The biosensor is expected to concentrate pathogens that could help eliminate the need to grow the bacteria, which can take eight to 30 hours.
It would improve current detection methods involving heavy equipment, tubing and reagents, because of its portability and simplicity in a field environment, said the researchers.
They added the food inspection tool will reduce the danger soldiers face from contaminated food.
Food safety teamwork
Scientists from the food protection team and macromolecular sciences and engineering team at Natick Soldier Research, Development and Engineering Center (NSRDEC) are working with the FDA, Winchester Engineering and Analytical Center, and Massachusetts Institute of Technology (MIT).
Biosensors are made up of a biological component, such as an antibody or DNA that can capture, detect and record information about a measurable physical change in the biosensor system.
When bacteria are present on the device it impedes the flow of electricity from one side to the other side, said the researchers.
This change in the electrical connection tells the user that the sensor has encountered a dangerous food pathogen.
One of the scientists, Kris Senecal, is working to put conductive polymers on nanofibers, which she said work better at detection than a flat surface.

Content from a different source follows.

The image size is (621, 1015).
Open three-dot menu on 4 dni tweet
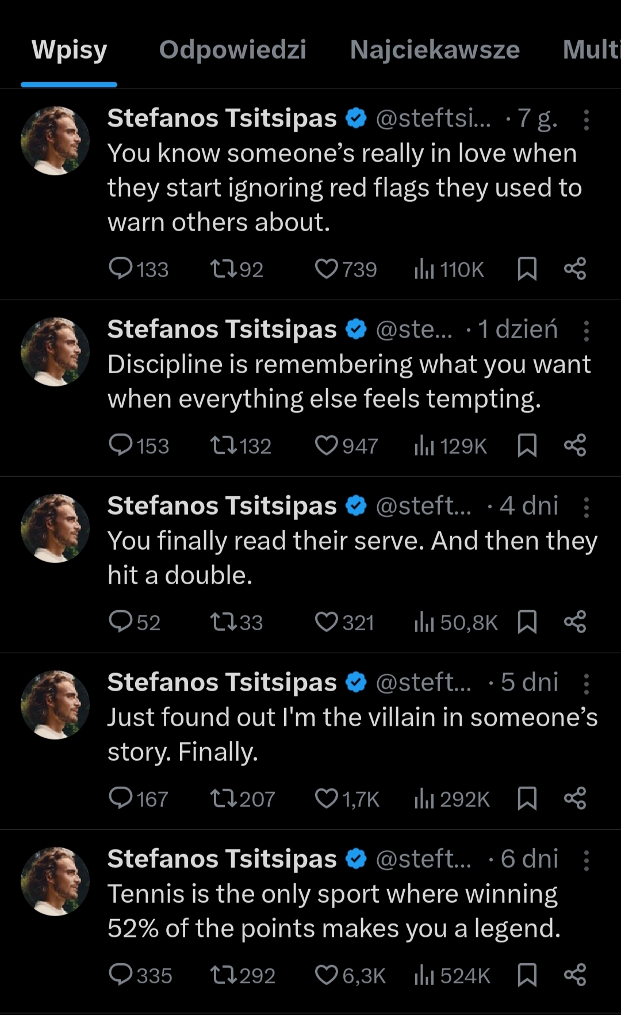point(586,507)
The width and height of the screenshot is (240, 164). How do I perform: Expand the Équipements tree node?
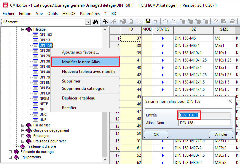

"Nanofibers are one-billionth of a meter and nanomaterials are cheap, one-use, and super lightweight," said Senecal.
"Nanofibers may be used for food safety. Antibodies can be added to the nanofibers, which have a lot of surface area to which you can add antibodies that can catch single-cell bacteria, and other pathogens.
“The sensor will provide protection from E.coli, Listeria, general food threats, and Salmonella."
The work received a 2013 US Food and Drug Administration leveraging and collaboration award.
"Military operations at some overseas locations where food is procured locally and food safety laws are lenient, are especially problematic,” said Andre Senecal, one of the researchers.
“Soldiers can lose a lot of time from work because they get sick from pathogens present in water and food.
"We are starting our work with E.coli 0157:H7, but the goal is to look at all microbial pathogens and toxins that they produce."